> _GIVEN REQUEST_: Transcribe verbatim the portion of the quilt binding text below that runs from "So what do you" to "the next side.".

> _TEXT SECTION_:

This is it! The final steps needed to call your quilt finished.
Today I’m showing you how I whip the binding down on the back side of my quilt. Please keep in mind that this is just my way of doing it, and there’s more than one way to skin a cat, as my grandma used to say! So take it with a grain of salt, and use my mantra, that I got from my Aunt Ruby: “Take all the advice you can get, then do as you please!”
So here we go . . . terrible pictures and all . . . (I was having a “bad photo” day, evidently) . . .
Since my binding is scrappy, it’s difficult to pick a thread color that will go with every fabric in my binding. If this were a competition piece, I’d probably go to the trouble of changing the thread color every time the fabric changed color, but this is a usin’ quilt, so I just chose white — goes with everything. Besides, the stitches are supposed to hide anyway, and most of them do. And it’s on the back, for pity’s sake! A few noticeable white thread spots will not take away from it’s snuggliness.
I just pick a random spot along one side, and bring my thread up through the folded edge of the binding strip where I want to start.
Then I fold the folded edge of the binding over to barely cover the stitching line (from where I stitched it on the top of the quilt), and start using a blind stitch to hold it in place.
To make a blind stitch, you go down at the same spot you came up, and let the needle and thread travel between the quilt’s layers over to the spot where you want to take the next stitch, which in my case, is just over 1/8″ away from the previous stitch. Then repeat, over and over again! Be careful that the thread does not go all the way through to the front of the quilt — you don’t want your stitches showing on the other side.
When I get to the end of the thread, I go into the seam allowance part that gets hidden by the fold of binding, and take several little tacking stitches out there where they won’t show. Then I re-thread my needle, and pick up right where I left off, and keep going.
So what do you do when you come to a corner?
I stitch right up to the corner, then take one tacking stitch right in the corner (where the stitching lines meet).
Then I turn the quilt, and fold the next side up over that first fold so that it makes a nice miter. And take one stitch there to hold it in place.
Then I slide my needle along the inside of the fold and push it out at the outer end of the fold.
Then I blind stitch back toward the tacked corner to hold the miter in place:
Then continue stitching on down the next side.

> _DATA RECORDS_:
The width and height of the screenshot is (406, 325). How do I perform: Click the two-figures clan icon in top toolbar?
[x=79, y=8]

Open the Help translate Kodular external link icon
---
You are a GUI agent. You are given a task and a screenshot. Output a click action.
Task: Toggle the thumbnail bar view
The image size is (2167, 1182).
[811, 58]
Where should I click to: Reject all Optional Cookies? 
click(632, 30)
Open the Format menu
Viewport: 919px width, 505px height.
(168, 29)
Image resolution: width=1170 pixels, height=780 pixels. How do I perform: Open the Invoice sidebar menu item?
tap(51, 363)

> _TASK RESULT_:
So what do you do when you come to a corner?
I stitch right up to the corner, then take one tacking stitch right in the corner (where the stitching lines meet).
Then I turn the quilt, and fold the next side up over that first fold so that it makes a nice miter. And take one stitch there to hold it in place.
Then I slide my needle along the inside of the fold and push it out at the outer end of the fold.
Then I blind stitch back toward the tacked corner to hold the miter in place:
Then continue stitching on down the next side.